SPF stands for Sun Protection Factor. It’s a number that tells you how much UVB radiation (the kind that causes sunburn) your sunscreen can filter before your skin starts to burn. The higher the number, the more protection you get, though the differences shrink as the numbers climb.
How SPF Is Measured
SPF isn’t a measure of time. It’s a ratio of energy. Specifically, it compares the amount of UV radiation needed to cause sunburn on sunscreen-protected skin versus unprotected skin. If it takes 30 times more UV energy to burn your skin while wearing sunscreen than it would bare, that sunscreen has an SPF of 30.
To earn its SPF rating, sunscreen is tested at an application thickness of 2 milligrams per square centimeter of skin. That’s a very specific, generous layer, and it’s almost certainly more than most people apply on their own (more on that below).
What the Numbers Actually Filter
The jump between SPF values is smaller than it looks on the label. Here’s what each level blocks in terms of UVB rays:
- SPF 15: blocks 93% of UVB rays
- SPF 30: blocks 97% of UVB rays
- SPF 50: blocks 98% of UVB rays
Going from SPF 15 to SPF 30 cuts the remaining UVB exposure roughly in half, from 7% to 3%. But going from SPF 30 to SPF 50 only shaves off another percentage point. This is why dermatologists often recommend SPF 30 as a practical sweet spot: you’re getting very close to the maximum UVB filtration without chasing diminishing returns. That said, a higher SPF does provide a slightly larger margin of error if you don’t apply enough or miss reapplication windows.
SPF Only Covers Half the Story
The sun emits two types of ultraviolet radiation that reach your skin: UVA and UVB. SPF measures protection against UVB only. UVB rays are the primary cause of sunburn and play a major role in skin cancer, but UVA rays penetrate deeper into the skin, accelerate aging, and also contribute to cancer risk.
This is where “broad spectrum” comes in. To carry a broad spectrum label in the U.S., a sunscreen must pass a separate test showing it absorbs UVA radiation up to a critical wavelength of at least 370 nanometers. In plain terms, the product has to prove it covers a wide enough range of UV light, not just the burning rays. If you grab a bottle that only lists an SPF number without “broad spectrum” on the label, you’re getting incomplete protection.
Why You Probably Apply Too Little
SPF testing uses 2 mg of sunscreen per square centimeter of skin. For a full adult body, that works out to roughly one ounce, about the amount that would fill a shot glass. Most people apply somewhere between a quarter and half of that amount, which dramatically lowers the real-world protection they’re getting. If you apply half the tested thickness, your effective SPF drops far below what’s on the label.
For your face alone, a nickel-sized dollop is a reasonable target. If the sunscreen feels like too much at first, that’s probably closer to the right amount than what you’re used to.
When and How Often to Reapply
Sunscreen breaks down with UV exposure, and it physically rubs or washes off over time. The FDA recommends reapplying at least every two hours, regardless of the SPF number. A higher SPF doesn’t buy you more time between applications.

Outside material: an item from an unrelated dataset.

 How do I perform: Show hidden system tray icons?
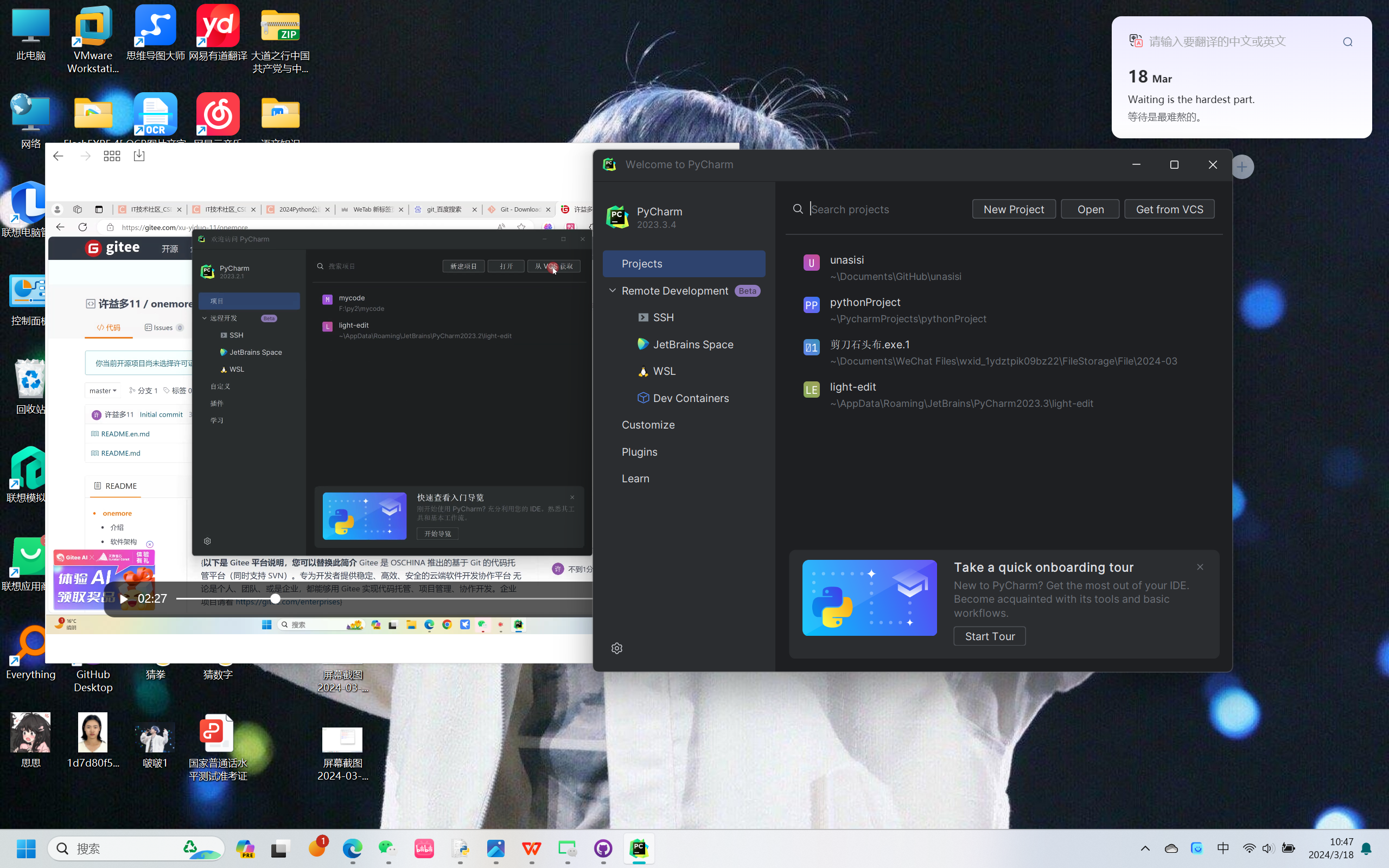click(x=1145, y=848)
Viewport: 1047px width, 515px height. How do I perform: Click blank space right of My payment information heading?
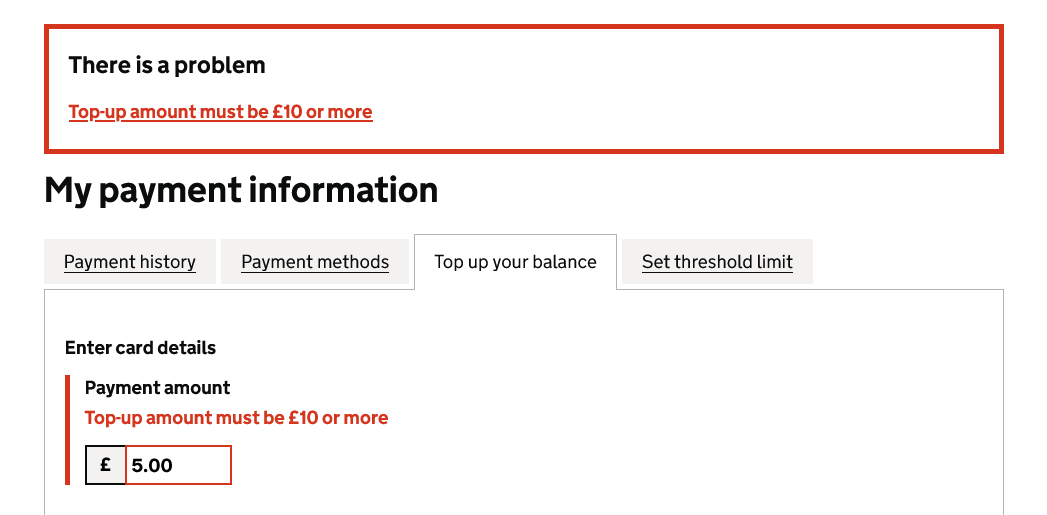720,190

If you’re swimming or sweating, the clock moves faster. Sunscreens labeled “water resistant” are tested to maintain their SPF for either 40 or 80 minutes in water, and the label is required to state which. Once that window closes, you need to reapply immediately. No sunscreen is waterproof, and the FDA doesn’t allow that word on labels.
SPF and Skin Tone
Everyone’s baseline tolerance to UV radiation is different. Lighter skin burns faster, meaning the “unprotected” side of the SPF ratio starts at a lower threshold. Darker skin contains more melanin, which provides some natural UV filtration and a longer time-to-burn. The Fitzpatrick scale classifies skin into six types based on burning and tanning tendencies, and it was originally developed to calculate UV therapy doses.

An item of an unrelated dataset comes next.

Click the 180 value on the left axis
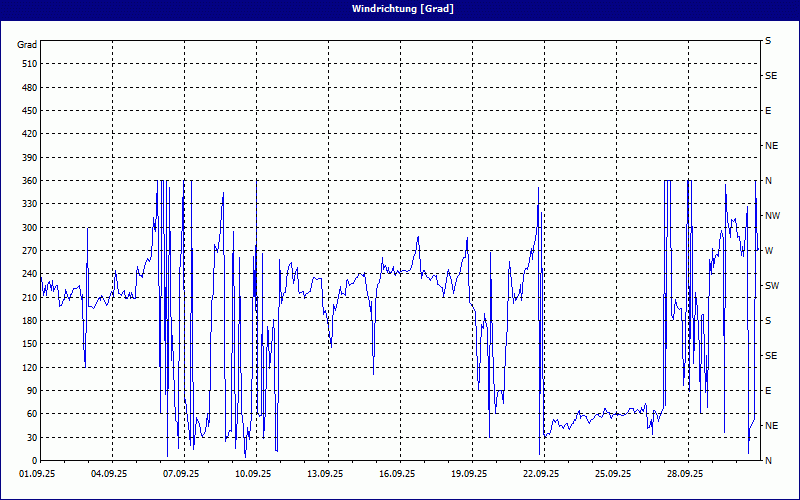Image resolution: width=800 pixels, height=500 pixels. 27,320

But SPF works the same way regardless of your skin type. It multiplies your individual baseline tolerance by the same factor. If your unprotected skin would burn in 10 minutes, SPF 30 means it would theoretically take 30 times more UV energy to burn. If your skin wouldn’t burn for 30 minutes, that same SPF 30 extends protection proportionally. The key point: darker skin still absorbs UV damage that contributes to aging and cancer risk, even without a visible burn. SPF matters across all skin tones.
What’s on the Label
U.S. sunscreen labels are regulated by the FDA. Current rules require the SPF number, broad spectrum status (if applicable), and water resistance duration. The FDA has proposed raising the maximum labeled SPF from 50+ to 60+, a change aimed at giving consumers slightly more information about high-protection products without encouraging the false sense of invincibility that comes with triple-digit SPF claims.
When you’re choosing a sunscreen, the three things that matter most are: broad spectrum coverage, an SPF of at least 30, and a texture you’ll actually wear consistently. The best sunscreen is the one you use correctly and reapply on schedule. An SPF 50 applied once in the morning and forgotten protects far less than an SPF 30 reapplied every two hours throughout the day.